Text section
━━━
Poster Presentation The 3rd Prato Conference on the Pathogenesis of Bacterial Diseases of Animals 2014

A novel prfA truncation is associated with reduced invasion, replication and cell-to-cell spread of Listeria monocytogenes (#32)

Sebastian Rupp 1 , Claudia Guldimann 2 , Vidhya Jagannathan , Cord Drögemüller 3 , Joachim Frey 4 , Torsten Seuberlich , Anna Oevermann 1
  1. Neurocenter, Department of Clinical Research and Veterinary Public Health, Vetsuisse Faculty, University Bern, Bern, Switzerland
  2. Vetsuisse Faculty, University of Bern, Bern, BERN, Switzerland
  3. Institute of Genetics, Vetsuisse Faculty, University of Bern, Bern, Switzerland
  4. Institute of Veterinary Bacteriology, Vetsuisse Faculty, University of Bern, Bern, Switzerland

Introduction: L. monocytogenes is an environmental bacterium that may act as an intracellular pathogen upon ingestion. It causes gastroenteritis, septicaemia, abortions and (frequently fatal) CNS infections. During virulence screening of L. monocytogenes field strains, one strain (O/D1387/06, lineage II, PCR-serotype 1/2a; 3a, isolated from a bovine placenta in the context of abortion) failed to replicate in bovine brain-slice cultures and produced severely reduced plaques in cell culture. This study further analyzed O/D1387/06 in order to identify possible mechanism of attenuation.
━━━
Dataset entries
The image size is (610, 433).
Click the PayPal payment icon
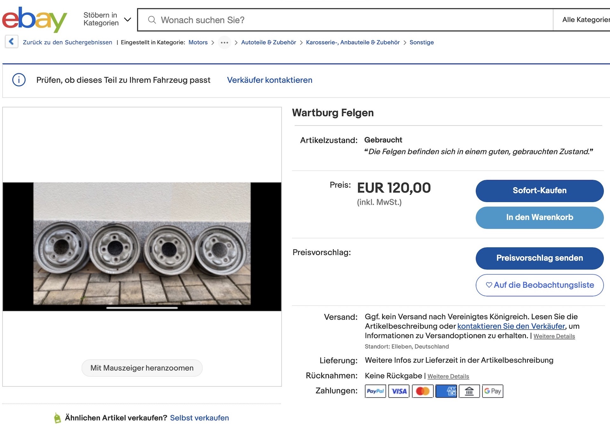point(375,391)
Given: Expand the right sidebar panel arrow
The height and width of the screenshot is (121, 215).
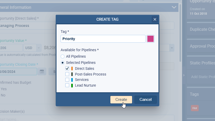Looking at the screenshot, I should point(184,75).
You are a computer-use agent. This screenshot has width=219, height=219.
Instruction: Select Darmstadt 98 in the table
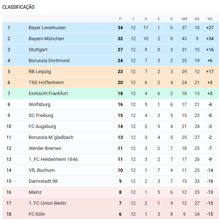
━━━
What the exercise asks
Print the full conference abstract on Listeria monocytogenes from above, word for word.

Task output
Poster Presentation The 3rd Prato Conference on the Pathogenesis of Bacterial Diseases of Animals 2014

A novel prfA truncation is associated with reduced invasion, replication and cell-to-cell spread of Listeria monocytogenes (#32)

Sebastian Rupp 1 , Claudia Guldimann 2 , Vidhya Jagannathan , Cord Drögemüller 3 , Joachim Frey 4 , Torsten Seuberlich , Anna Oevermann 1
  1. Neurocenter, Department of Clinical Research and Veterinary Public Health, Vetsuisse Faculty, University Bern, Bern, Switzerland
  2. Vetsuisse Faculty, University of Bern, Bern, BERN, Switzerland
  3. Institute of Genetics, Vetsuisse Faculty, University of Bern, Bern, Switzerland
  4. Institute of Veterinary Bacteriology, Vetsuisse Faculty, University of Bern, Bern, Switzerland

Introduction: L. monocytogenes is an environmental bacterium that may act as an intracellular pathogen upon ingestion. It causes gastroenteritis, septicaemia, abortions and (frequently fatal) CNS infections. During virulence screening of L. monocytogenes field strains, one strain (O/D1387/06, lineage II, PCR-serotype 1/2a; 3a, isolated from a bovine placenta in the context of abortion) failed to replicate in bovine brain-slice cultures and produced severely reduced plaques in cell culture. This study further analyzed O/D1387/06 in order to identify possible mechanism of attenuation.